Theirry Desmarest, chairman and chief executive of Paris-based Total, said the string of mega-mergers has helped oil majors cut costs in labor-intensive areas such as refining and marketing and in overhead. The combinations also have helped pump up exploration and production units so they are better positioned to meet challenges of finding new discoveries.

“Even if demand growth in our industry is relatively modest, we need, because of natural declines, to replace about half of today’s production in the next 10 years, so there should be no shortage of projects for a well-placed company,” Desmarest said.

Multibillion dollar investments needed in Russian infrastructure

He said multibillion dollar investments are on the horizon to develop giant oil fields in Russia to build necessary infrastructure to get landlocked oil to world markets.

“The reserve potential is clearly there, but different companies have different ideas how to best proceed in what is a complex and fast-changing regulatory environment, either by forming alliances with existing Russian oil companies” or by developing other projects, Desmarest said.

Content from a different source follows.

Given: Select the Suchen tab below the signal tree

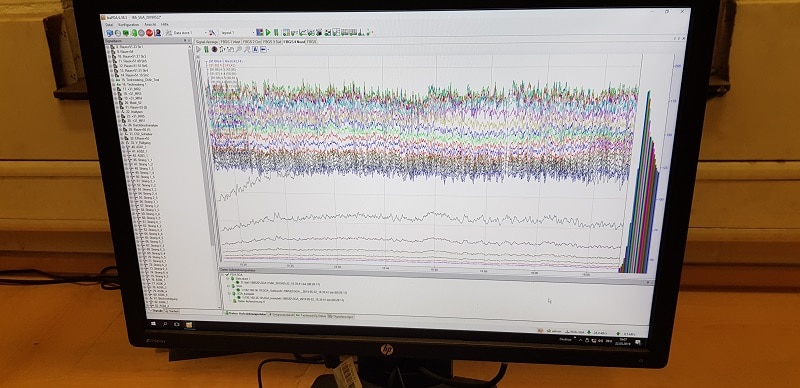Looking at the screenshot, I should click(172, 310).
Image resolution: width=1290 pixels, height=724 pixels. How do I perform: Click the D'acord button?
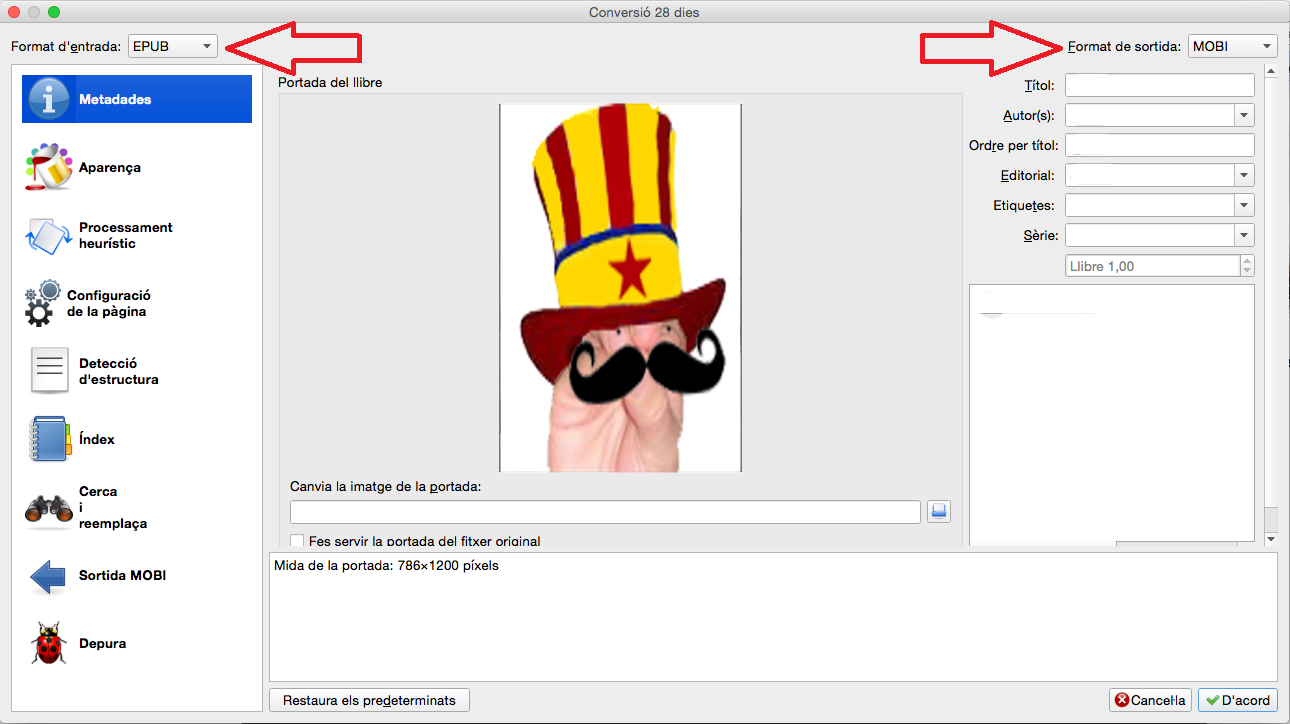pos(1237,700)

Steven Theede, president of Russian oil giant Yukos, said his company’s growth depends on its ability to increase export capacity.

He did not discuss company founder Mikhail Khodorkovsky’s recent incarceration on charges of fraud, tax evasion and embezzlement for allegedly failing to pay millions of dollars in taxes, nor did Theede take questions from reporters.

Foreign investors have watched Russia in recent months after Khodorkovsky’s arrest and the cancellation last month of a major oil tender off Russia’s Pacific coast. Investors have also long complained that Russia needs to improve complicated licensing and natural-resource laws.

James Burkhard, director of the Cambridge Energy Research Associates, said that Russia will be the leader in oil production when its export capacity gets in line with its geological potential.

The incongruence of those two factors “is why we’re seeing production slowing this year relative to rapid growth in 2003,” he said.